Shelling her peas... sounds off. Surely, she's chheeloing matar. Yes, much better -- that's what she's doing. Every now and then, she'll give me the small, sweet ones to pop in my mouth. Besides the shelling/ cheeloing, she's also looking at some crap movie on TV -- Barsaat Ki Ek Raat -- featuring Amitabh Bachchan, Rakhi, Ajmal Khan and tackily picturised songs.
She's still making faces. She's still chheeloing matar.
Annoying before-dinner rhythm we've got going. I'm eating the matar, popping them in my face, also chheloing the matar, tossing the chhilka aside on a steel tray.
Again- faces! Now she's making faces at me. No -- TO me. I don't understand the look and it's pissing me off. And what's this wink thing happening? I say, irritably: kya-a-a-a? i.e Why are you winking at me, Nanu?!
Nanu starts nudging me to look in the direction of Bawa, my grandfather. He's sitting next to her. She doesn't want to say look! look! out aloud because hen he will hear her and be conscious. But really, WHAT am I supposed to be looking at?!
I break the whisper-wink one sided conspiracy, and say in a perfectly loud tone: WHAT is it, Nanu?
Bawa, dekho, tv dekh rahein hain, she says softly, i.e look, Bawa's watching telly.
So he's usually not interested in anything.

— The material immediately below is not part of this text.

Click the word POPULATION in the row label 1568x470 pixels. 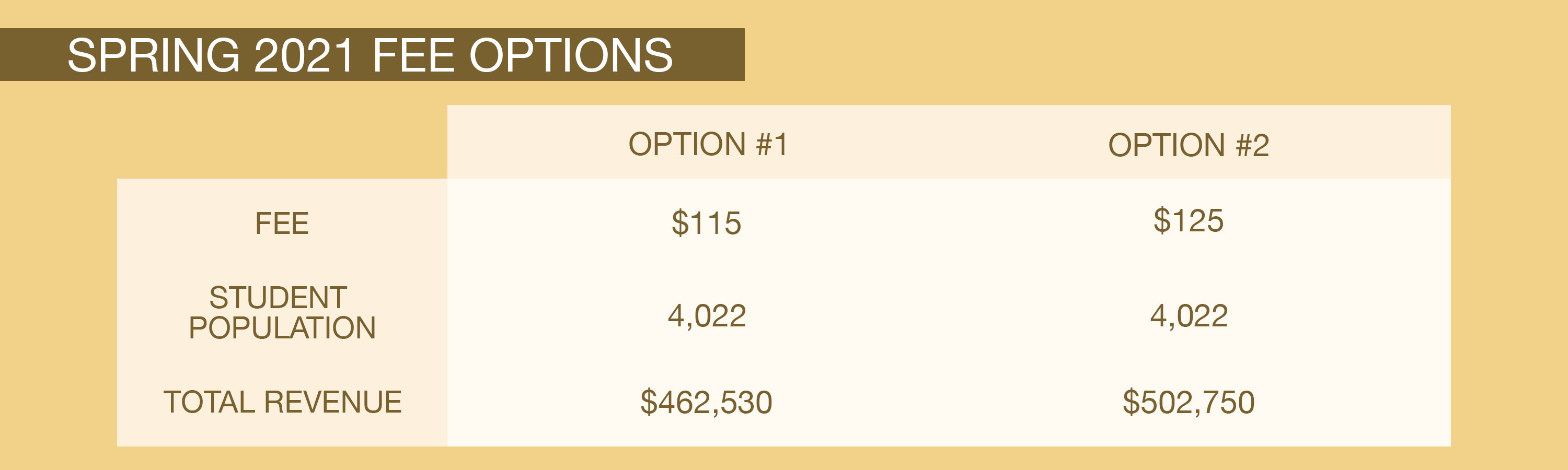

I look at my hunch-backed, wavy-haired, grey tracksuit- wearing grandfather sitting frozen and compact in a red plastic chair that's too small for him -- or is it that he's gotten too fat for it? Which is it? And is he watching or just looking? Looks like he's watching, alright. I excuse myself from the rhythmic peeling of peas and and go get my camera. It's a hobby, this constant chronicling of the long established body language of my favourite goldies. I need to remember their wrinkles. Photographs are the preservatives you can't dunk in jam.
This afternoon, he, my grandfather Bawa, couldn't remember who called five minutes ago. Nanu gave him hell for not trying hard enough. My mother, like all daughters in this family, took her father's side, saying, let him be etc. I was with my grandmother on this. Shout more, I wanted to tell her. Pressurise him into racking his brains. This not remembering nonsense is too easy. But he I'm not sure, gives a damn about the nagging of the domestic queen. And I'm sure he's not trying to depress anyone by being extra slow but it's no virtue and nothing he will get credit for, not from me.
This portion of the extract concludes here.